21. A method for the treatment of a patient having need to inhibit TGF.alpha.-HIII comprising: administering to the patient a therapeutically effective amount of the compound of Claim 19.

22. The method of Claim 20 wherein said therapeutically effective amount of the polypeptide is administered by providing to the patient DNA encoding said polypeptide and expressing said polypeptide in vivo.

23. A process for identifying compounds active as agonists to the polypeptide of Claim 15 comprising:
contacting a reaction mixture containing a cell type which expresses a TGF.alpha.-HIII receptor and a compound to be screened; and determining if the compound generates a signal from said receptor to identify if the compound is an effective agonist.

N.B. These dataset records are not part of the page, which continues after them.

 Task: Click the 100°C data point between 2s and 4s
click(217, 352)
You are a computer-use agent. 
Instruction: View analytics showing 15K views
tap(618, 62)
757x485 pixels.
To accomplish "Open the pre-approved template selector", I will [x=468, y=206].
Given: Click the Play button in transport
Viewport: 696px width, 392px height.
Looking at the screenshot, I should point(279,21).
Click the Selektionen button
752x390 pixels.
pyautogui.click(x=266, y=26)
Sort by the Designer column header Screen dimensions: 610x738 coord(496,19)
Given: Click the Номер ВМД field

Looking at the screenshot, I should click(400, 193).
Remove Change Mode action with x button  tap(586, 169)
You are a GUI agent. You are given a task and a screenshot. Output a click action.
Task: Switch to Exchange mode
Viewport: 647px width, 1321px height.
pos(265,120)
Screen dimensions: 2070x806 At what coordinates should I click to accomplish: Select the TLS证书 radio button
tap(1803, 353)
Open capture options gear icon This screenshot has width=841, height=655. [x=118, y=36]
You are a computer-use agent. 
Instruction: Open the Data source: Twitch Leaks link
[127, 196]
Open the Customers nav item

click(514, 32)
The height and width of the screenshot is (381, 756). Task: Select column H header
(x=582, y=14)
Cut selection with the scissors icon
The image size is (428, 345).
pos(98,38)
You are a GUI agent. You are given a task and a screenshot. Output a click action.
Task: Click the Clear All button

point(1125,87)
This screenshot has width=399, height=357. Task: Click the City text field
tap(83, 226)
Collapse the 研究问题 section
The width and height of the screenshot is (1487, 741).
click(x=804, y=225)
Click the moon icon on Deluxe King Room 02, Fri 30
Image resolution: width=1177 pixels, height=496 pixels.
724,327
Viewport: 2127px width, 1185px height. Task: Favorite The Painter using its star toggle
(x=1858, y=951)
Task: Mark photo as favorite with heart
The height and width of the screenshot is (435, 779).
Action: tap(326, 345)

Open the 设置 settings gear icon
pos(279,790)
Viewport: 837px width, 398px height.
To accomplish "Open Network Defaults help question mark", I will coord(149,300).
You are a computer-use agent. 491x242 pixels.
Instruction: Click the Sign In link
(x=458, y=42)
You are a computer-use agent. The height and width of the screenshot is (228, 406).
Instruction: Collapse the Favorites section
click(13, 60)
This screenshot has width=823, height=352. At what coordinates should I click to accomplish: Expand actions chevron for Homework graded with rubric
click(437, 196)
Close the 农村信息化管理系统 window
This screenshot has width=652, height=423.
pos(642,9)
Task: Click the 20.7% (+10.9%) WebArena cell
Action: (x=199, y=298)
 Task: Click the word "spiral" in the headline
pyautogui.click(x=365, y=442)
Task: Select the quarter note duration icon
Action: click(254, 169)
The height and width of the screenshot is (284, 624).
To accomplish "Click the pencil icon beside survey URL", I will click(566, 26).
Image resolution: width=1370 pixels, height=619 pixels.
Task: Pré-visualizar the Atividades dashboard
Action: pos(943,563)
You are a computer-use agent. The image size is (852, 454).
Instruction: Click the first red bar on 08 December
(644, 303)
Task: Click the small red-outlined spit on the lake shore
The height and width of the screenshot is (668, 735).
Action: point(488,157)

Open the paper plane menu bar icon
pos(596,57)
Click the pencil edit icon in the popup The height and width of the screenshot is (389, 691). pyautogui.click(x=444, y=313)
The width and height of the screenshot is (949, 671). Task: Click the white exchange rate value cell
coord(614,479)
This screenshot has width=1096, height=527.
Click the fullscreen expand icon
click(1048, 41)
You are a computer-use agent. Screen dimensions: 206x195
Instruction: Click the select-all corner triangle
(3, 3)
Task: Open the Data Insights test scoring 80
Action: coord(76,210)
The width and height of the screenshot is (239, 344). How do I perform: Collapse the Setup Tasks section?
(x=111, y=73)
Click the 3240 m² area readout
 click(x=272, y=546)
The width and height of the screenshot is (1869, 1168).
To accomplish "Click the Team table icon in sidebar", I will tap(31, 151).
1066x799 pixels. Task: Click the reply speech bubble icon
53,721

24. A process for identifying compounds active as antagonists to the polypeptide of Claim 15 comprising:
contacting a reaction mixture containing a cell which expresses the TGF.alpha.-HIII receptor and a compound to be screened; and detecting the absence of a signal generated from said receptor after binding of said compound to identify if the compound is an effective antagonist.

25. A process for diagnosing a disease or a susceptibility to a disease comprising:
determining a mutation in the polynucleotide of claim 1.

26. A diagnostic process comprising:
analyzing for the presence of the polypeptide of Claim 15 in a sample derived from host.